Sunday, March 20, 2016

Behind The Yellow Line: Can You Read?

Behind The Yellow Line: Can You Read?
by Francisco Velazquez


The string of racist incidents on this campus don’t seem to stop, and this means we will no longer continue to be silent. That’s a promise. Regardless of how annoyed this institution gets with people of color, maybe you should try not being a racist or at least including how racist it CAN be in your brochures?


I feel like a misinformed badger. Then again, I’ve never felt inclusive enough to call myself a badger, ever.
After discussing this past weekend’s biased incident involving myself, my cohort sister Synovia, and the rest of my cohort I really thought we had surpassed this bump in the road, but apparently not.


My cohort brother, Eneale Pickett, a Chicago native and spoken word artist, tells me he was kicked off the bus.


“I was coming back from a religion and sexuality class at the Social Sciences building when I see the bus stop right next to Sterling Hall and of course decide to take the 80 since it’s freezing outside.” Pickett continues on to tell me that he has his scarf on over his headphones and expects nothing of it. He proceeds to get on the bus, full of white people, to go home just like the rest of the students. The bus waits for 5 to 10 minutes before pulling off. But before that happened, the bus driver asks Eneale a question...

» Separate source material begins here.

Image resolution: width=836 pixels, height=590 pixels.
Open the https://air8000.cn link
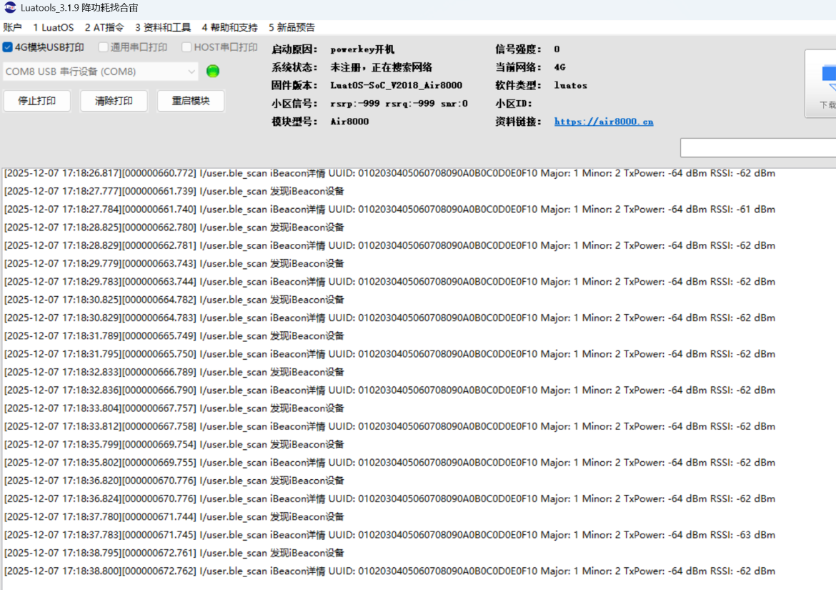(x=604, y=122)
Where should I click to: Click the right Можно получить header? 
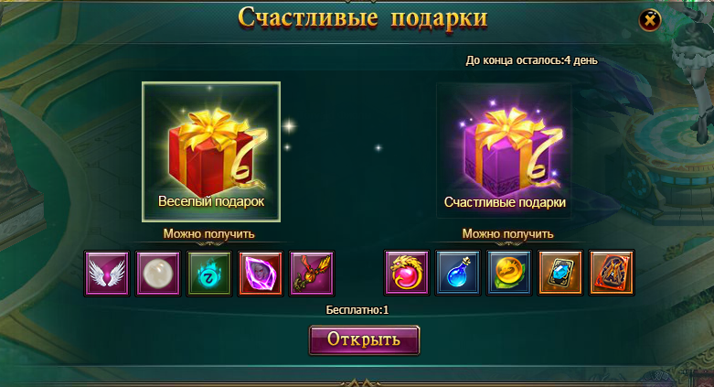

*he points at the sign on the top of the bus that reads ‘if you’re in front of the yellow line you can’t ride the bus’*
Mind you, Eneale tells me that he was behind the yellow line, clearly.


The bus driver asks him, “Can you read?” Repeats it 3 times.


By this time, Eneale has removed his earphones to make sure he’s understanding the bus driver correctly. The bus driver repeats, “You obviously can’t read, you must be illiterate, just like the rest of them at this university.”


If I know Eneale, this would set him off but I also know Eneale and a physical altercation is not worth his full tuition scholarship.


But how, how do you ask someone, a person of color, if they can read when they have obviously succeeded in life enough to come to one of the top research universities in the country.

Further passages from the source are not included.